Task to complete: How many lines in the listing below contain the string "content"? Case matters; reply with the number alone.

········

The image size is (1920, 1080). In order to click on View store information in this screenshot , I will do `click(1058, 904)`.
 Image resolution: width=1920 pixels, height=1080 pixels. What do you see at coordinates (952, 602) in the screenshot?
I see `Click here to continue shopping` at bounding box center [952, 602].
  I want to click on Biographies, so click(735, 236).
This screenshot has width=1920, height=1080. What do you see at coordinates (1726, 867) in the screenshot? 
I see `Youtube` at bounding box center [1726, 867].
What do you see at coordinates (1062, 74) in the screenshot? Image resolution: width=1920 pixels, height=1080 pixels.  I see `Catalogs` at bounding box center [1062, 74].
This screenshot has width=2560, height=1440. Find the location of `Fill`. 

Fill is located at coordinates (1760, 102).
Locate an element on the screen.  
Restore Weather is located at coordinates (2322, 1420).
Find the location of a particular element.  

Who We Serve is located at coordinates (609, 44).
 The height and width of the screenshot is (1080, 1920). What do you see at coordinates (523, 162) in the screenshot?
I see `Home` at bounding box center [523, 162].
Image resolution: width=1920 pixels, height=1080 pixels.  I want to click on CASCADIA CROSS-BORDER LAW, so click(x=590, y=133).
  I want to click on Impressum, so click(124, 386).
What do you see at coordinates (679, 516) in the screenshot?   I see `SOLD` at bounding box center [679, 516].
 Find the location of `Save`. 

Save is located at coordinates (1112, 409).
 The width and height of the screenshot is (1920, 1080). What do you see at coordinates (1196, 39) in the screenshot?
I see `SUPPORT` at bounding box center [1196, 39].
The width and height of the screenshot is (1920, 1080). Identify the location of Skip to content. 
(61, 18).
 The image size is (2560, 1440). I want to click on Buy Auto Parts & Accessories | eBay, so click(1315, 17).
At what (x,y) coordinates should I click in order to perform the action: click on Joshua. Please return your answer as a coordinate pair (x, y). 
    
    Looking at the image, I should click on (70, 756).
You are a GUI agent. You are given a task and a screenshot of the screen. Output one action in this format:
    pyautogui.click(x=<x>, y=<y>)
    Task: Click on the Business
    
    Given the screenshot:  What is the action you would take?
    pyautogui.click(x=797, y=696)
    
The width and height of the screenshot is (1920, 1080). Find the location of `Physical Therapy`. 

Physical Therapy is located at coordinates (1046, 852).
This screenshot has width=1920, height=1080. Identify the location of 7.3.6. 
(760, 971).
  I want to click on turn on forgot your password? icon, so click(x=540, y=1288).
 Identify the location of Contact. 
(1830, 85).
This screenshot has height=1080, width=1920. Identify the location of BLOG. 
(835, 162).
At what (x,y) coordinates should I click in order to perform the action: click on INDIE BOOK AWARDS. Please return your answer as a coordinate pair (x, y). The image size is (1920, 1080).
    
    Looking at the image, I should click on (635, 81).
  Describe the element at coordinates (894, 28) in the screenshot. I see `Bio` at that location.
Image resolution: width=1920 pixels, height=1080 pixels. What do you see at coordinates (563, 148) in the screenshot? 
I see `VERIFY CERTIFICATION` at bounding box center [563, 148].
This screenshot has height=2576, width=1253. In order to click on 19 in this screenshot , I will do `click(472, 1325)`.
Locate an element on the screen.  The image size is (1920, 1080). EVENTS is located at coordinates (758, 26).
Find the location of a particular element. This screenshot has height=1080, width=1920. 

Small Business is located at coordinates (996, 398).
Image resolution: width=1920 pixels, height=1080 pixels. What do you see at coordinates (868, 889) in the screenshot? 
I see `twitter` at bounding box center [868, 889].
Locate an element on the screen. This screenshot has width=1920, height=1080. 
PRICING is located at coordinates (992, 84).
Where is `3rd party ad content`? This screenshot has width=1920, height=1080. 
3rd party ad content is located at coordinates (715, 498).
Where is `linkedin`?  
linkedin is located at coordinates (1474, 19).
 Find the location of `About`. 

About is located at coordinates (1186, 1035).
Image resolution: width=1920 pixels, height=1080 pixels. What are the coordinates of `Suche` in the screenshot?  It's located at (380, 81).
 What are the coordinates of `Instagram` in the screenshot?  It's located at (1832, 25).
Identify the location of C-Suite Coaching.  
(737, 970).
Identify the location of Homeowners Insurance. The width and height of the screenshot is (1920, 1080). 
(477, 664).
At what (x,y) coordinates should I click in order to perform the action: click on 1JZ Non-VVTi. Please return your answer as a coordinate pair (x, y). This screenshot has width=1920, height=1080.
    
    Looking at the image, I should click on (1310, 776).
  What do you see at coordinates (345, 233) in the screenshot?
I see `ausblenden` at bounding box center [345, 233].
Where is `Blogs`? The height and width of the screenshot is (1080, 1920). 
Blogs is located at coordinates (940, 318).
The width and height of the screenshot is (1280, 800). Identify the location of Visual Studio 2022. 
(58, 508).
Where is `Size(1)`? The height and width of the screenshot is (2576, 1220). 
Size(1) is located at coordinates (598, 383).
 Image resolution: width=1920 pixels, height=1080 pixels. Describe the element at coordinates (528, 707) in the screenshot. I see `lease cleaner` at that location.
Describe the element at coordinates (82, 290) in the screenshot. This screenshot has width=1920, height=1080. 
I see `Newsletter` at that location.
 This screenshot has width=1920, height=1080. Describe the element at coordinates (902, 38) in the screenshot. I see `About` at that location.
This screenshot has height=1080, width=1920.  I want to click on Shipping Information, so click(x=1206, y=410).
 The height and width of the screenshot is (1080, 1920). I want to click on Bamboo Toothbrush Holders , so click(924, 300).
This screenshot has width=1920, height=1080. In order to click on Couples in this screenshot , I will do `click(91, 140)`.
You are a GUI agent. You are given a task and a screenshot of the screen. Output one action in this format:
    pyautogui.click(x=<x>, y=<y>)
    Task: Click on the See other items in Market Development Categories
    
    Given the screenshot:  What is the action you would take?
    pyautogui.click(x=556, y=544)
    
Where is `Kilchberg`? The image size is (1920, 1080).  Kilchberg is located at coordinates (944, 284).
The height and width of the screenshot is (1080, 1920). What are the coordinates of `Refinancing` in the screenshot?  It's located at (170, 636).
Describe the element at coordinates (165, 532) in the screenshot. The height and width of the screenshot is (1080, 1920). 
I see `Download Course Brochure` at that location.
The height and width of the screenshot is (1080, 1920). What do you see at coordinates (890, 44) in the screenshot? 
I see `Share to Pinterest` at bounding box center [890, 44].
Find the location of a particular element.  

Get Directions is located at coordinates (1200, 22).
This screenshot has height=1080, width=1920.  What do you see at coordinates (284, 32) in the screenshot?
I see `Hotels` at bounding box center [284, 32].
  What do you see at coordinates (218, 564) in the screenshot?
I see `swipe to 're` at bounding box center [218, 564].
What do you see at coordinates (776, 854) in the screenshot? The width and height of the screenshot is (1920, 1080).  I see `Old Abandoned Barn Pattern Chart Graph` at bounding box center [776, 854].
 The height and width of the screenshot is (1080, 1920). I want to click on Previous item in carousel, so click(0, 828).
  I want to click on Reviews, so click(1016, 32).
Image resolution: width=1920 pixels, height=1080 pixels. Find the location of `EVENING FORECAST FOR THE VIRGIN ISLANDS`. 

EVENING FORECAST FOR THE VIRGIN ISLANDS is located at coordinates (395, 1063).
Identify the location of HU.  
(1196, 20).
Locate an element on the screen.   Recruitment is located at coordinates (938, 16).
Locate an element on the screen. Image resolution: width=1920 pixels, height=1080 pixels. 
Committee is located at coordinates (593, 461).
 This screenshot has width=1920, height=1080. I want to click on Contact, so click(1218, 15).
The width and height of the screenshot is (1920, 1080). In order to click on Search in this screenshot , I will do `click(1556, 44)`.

········

Problem solution: 3